美姫の夢 妻は、くノ一 7 (角川文庫)
風野 真知雄
KADOKAWA / 2010-04
累計読者数3
平均ハイライト数 1.3件/人
推定読了時間 約2時間48分
star総合評価 44/100
boltライト読書型
check_circle推定完走率 83%
この本について
仕事でも日常でも、相手の意図を読み違えたり、言葉の裏を拾い損ねて「あれ、自分だけ流れについていけてない…?」みたいな瞬間ってありますよね。分かってるつもりで、実は表面だけしか見えていなかったと後で気づくあの感じ。僕もよくやらかします。 この『美姫の夢 妻は、くノ一 7』を読んでいて、読者が「舎蜜(化学)」「人口に膾炙する」みたいな細かい言葉に反応しているのは、ただの雑学というより“世界の構造がチラッと見える瞬間”に惹かれているからだと思っています。時代物なのに、登場人物たちが使う言葉や発想の端々に、当時の知識や価値観がしっかり息づいていて、それが物語を通して自然に入ってくる。
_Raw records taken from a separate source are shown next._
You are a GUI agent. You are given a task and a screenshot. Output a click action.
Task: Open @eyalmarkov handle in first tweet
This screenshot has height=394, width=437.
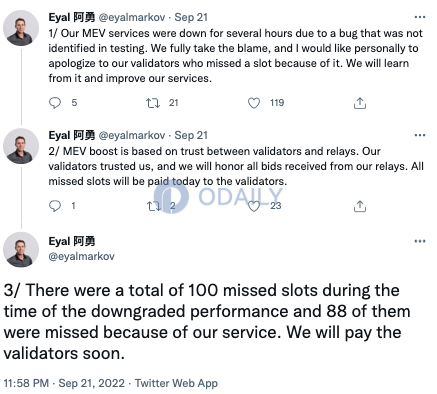pos(132,17)
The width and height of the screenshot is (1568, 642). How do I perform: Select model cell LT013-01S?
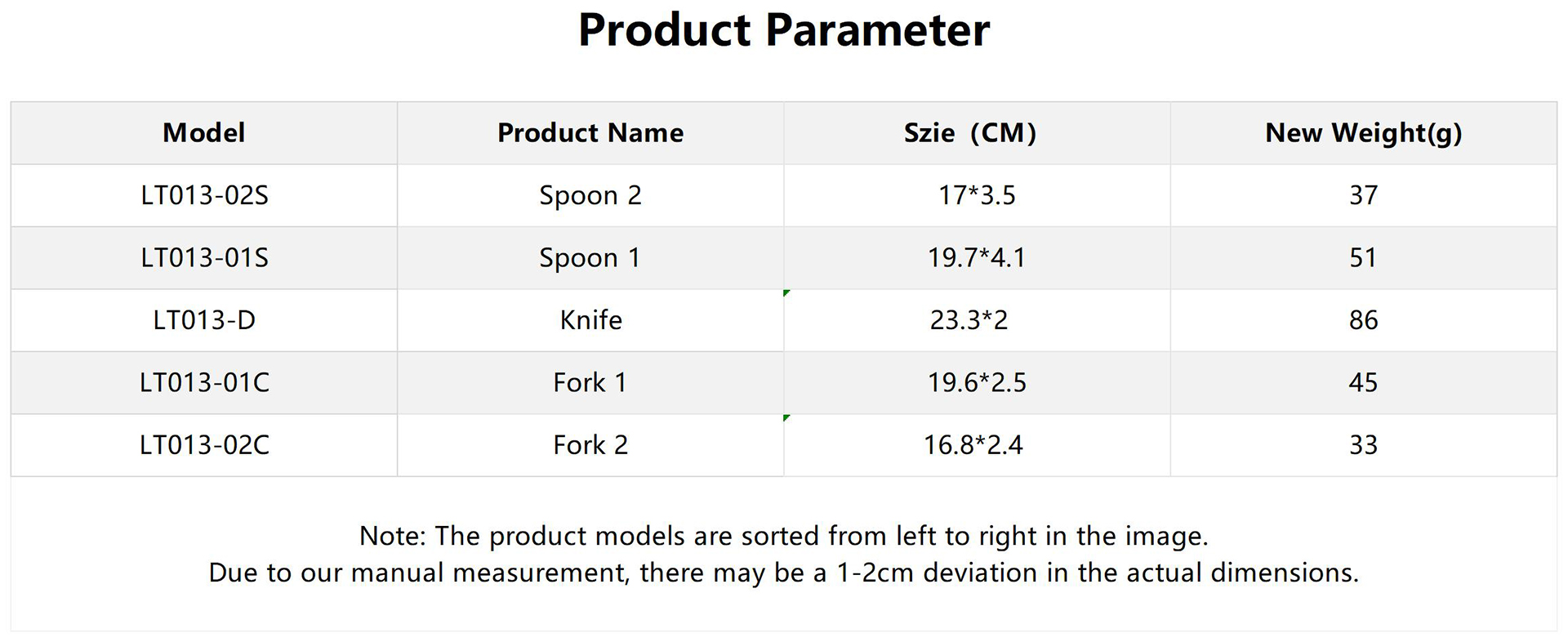203,258

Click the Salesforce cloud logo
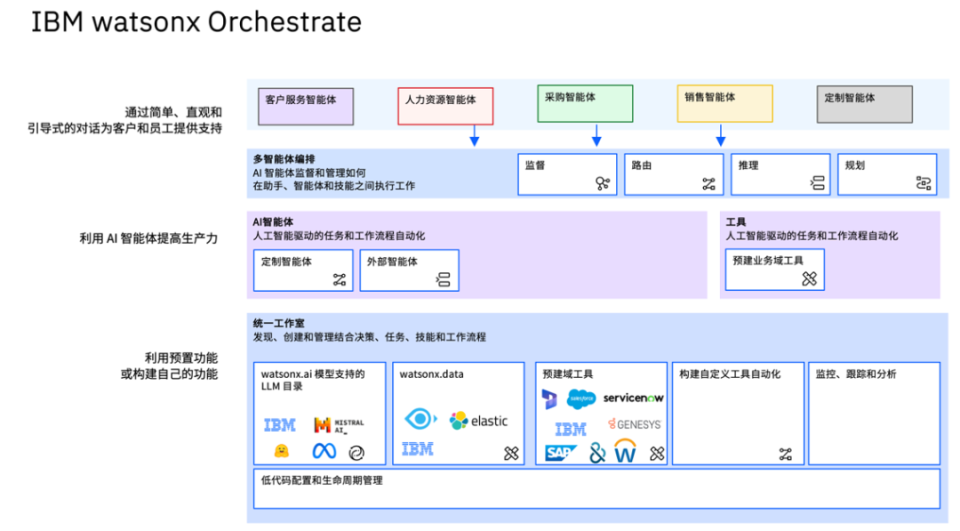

難しい知識を押しつけられる感じはなくて、「ああ、この人たちはこういう前提で動いてるのか」と視界が広がる感覚があるんです。 そしてもう一つ効くのは、登場人物の会話の“切れ端”が妙にリアルなところ。たとえば、語尾の「ぞ」だけでも、その人の立場や緊張感がパッと伝わってくる瞬間がある。日常で人の言い回しに敏感になると、場の空気を読んだり、自分の立ち回りを調整しやすくなりますが、このシリーズはその感覚を物語として体で味わえるんですよね。 時代小説というより、人間の勘どころに触れたい人に刺さる一冊だと思います。物語を楽しみながら、自分の“読み取る力”が少し整う感じがありました。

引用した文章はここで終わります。